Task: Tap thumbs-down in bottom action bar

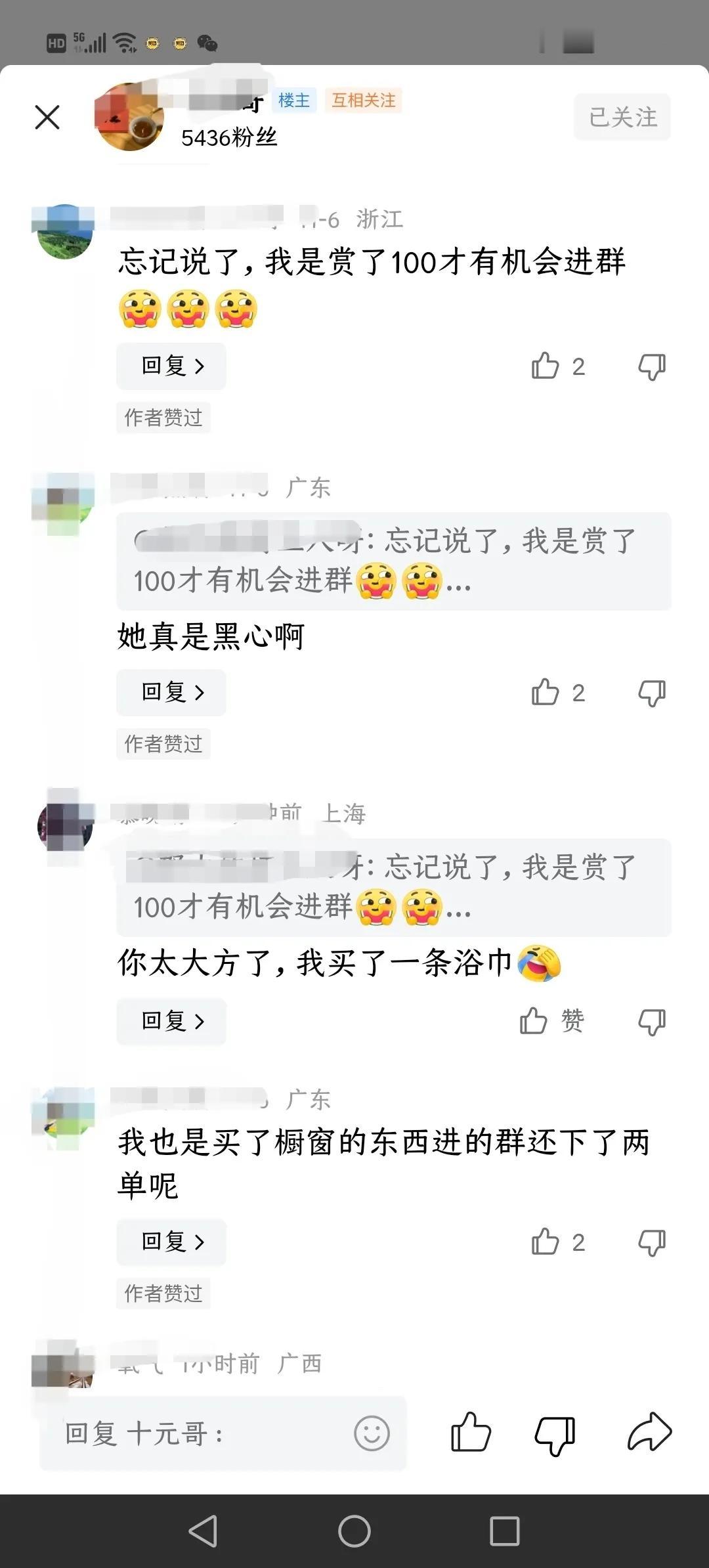Action: tap(555, 1434)
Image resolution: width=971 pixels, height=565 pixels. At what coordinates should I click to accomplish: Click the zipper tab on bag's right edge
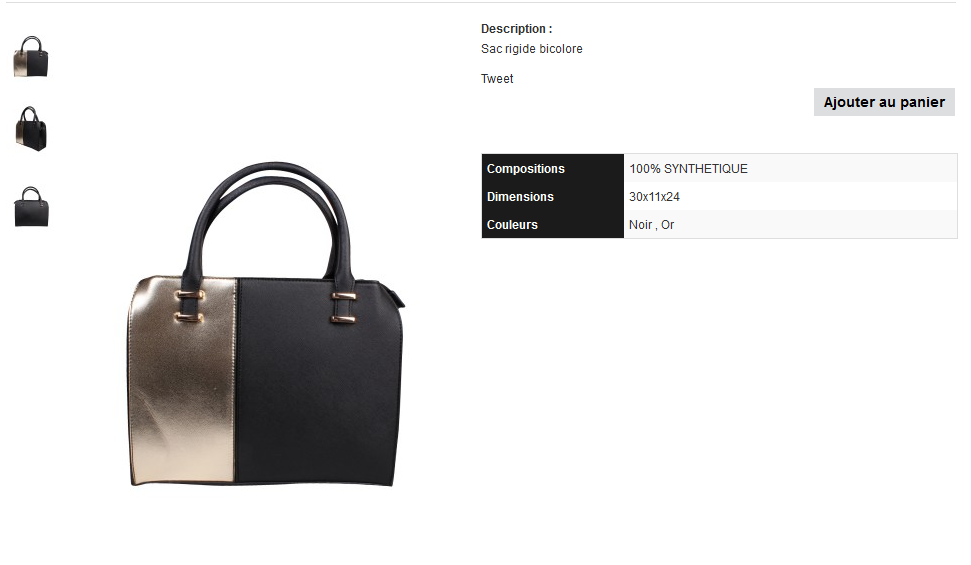398,297
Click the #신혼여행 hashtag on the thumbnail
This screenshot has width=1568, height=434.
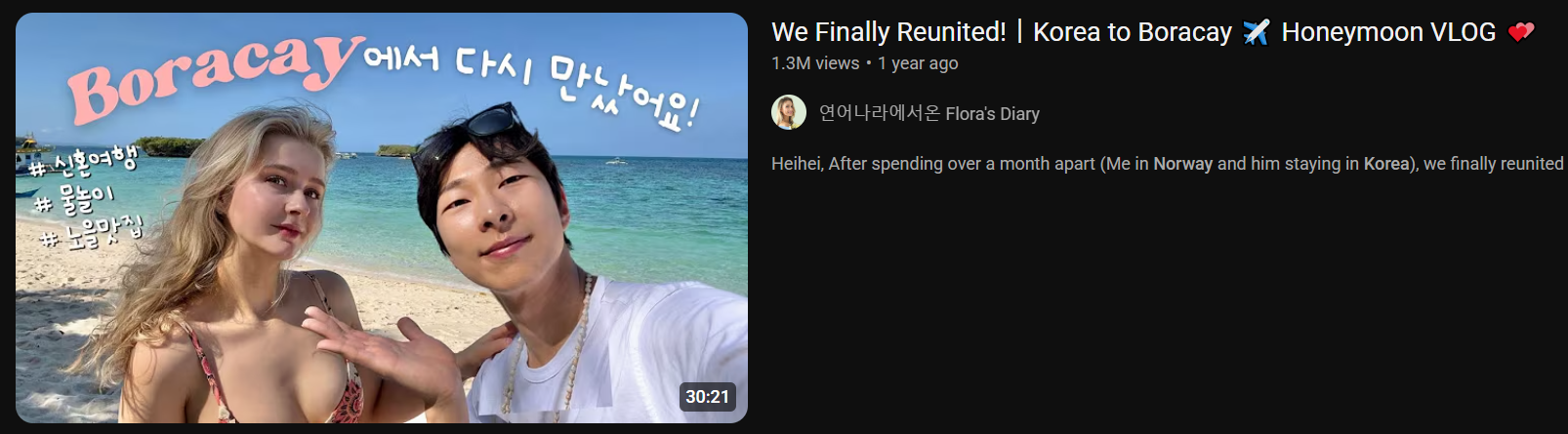(x=81, y=162)
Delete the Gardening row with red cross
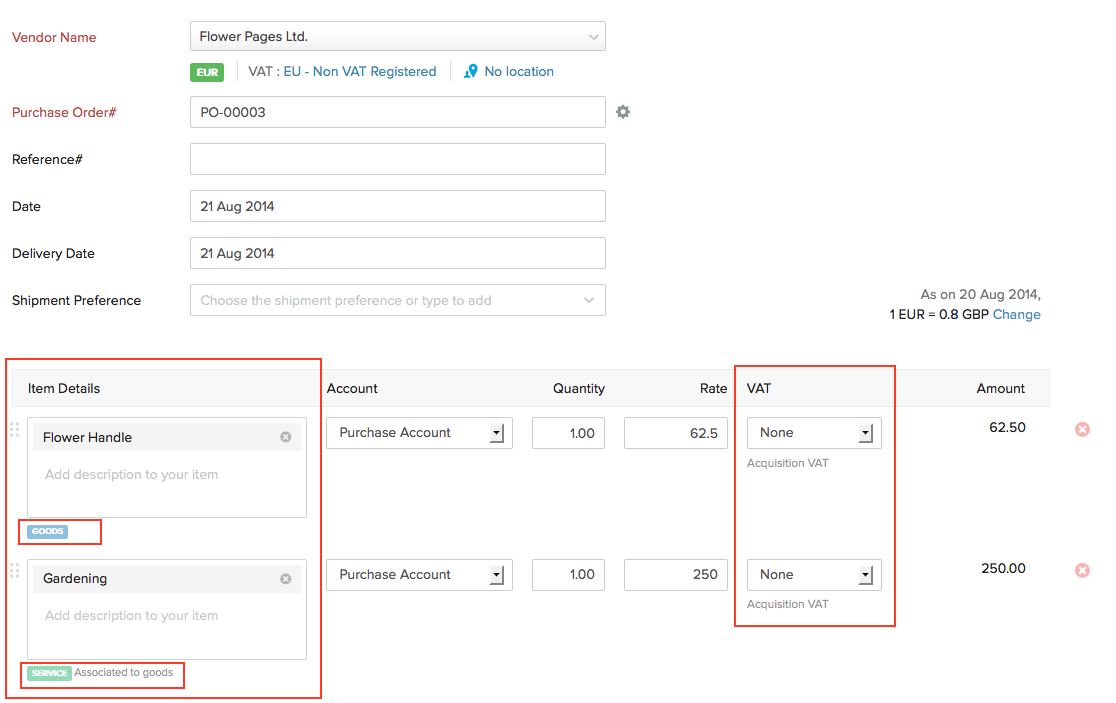This screenshot has height=703, width=1116. coord(1082,570)
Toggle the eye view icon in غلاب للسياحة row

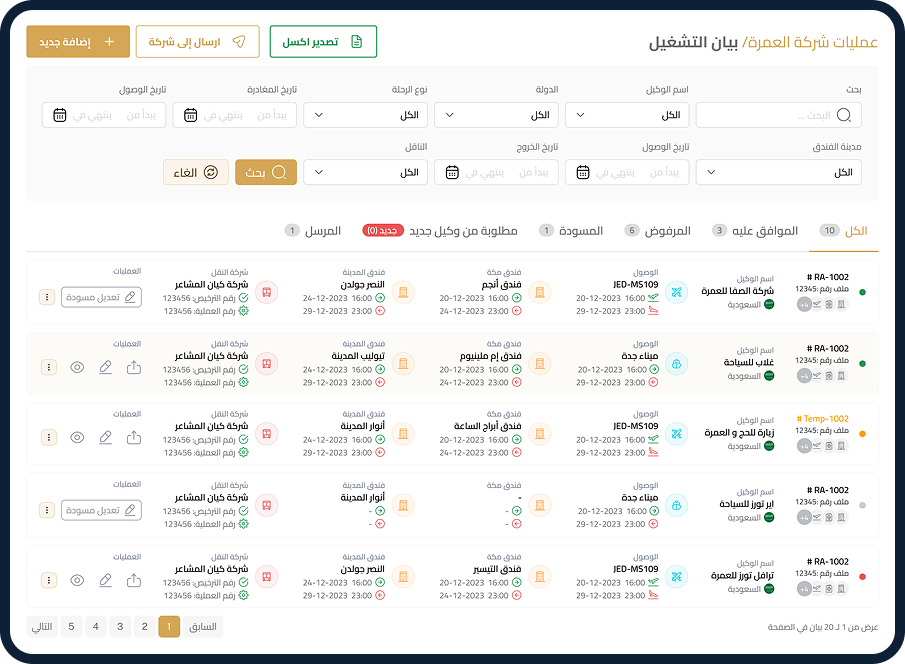coord(78,367)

▬▬▬▬▬▬▬▬▬▬

> _HOW TO COMPLETE THIS TASK_
Output only the lines from the line that contains "Click the #신혼여행 hashtag on the thumbnail" through the end of the material, both ends included, and skip every picture.

> _RESULT OF THE EXERCISE_
Click the #신혼여행 hashtag on the thumbnail
This screenshot has width=1568, height=434.
(x=81, y=162)
Delete the Gardening row with red cross
This screenshot has height=703, width=1116. coord(1082,570)
Toggle the eye view icon in غلاب للسياحة row

coord(78,367)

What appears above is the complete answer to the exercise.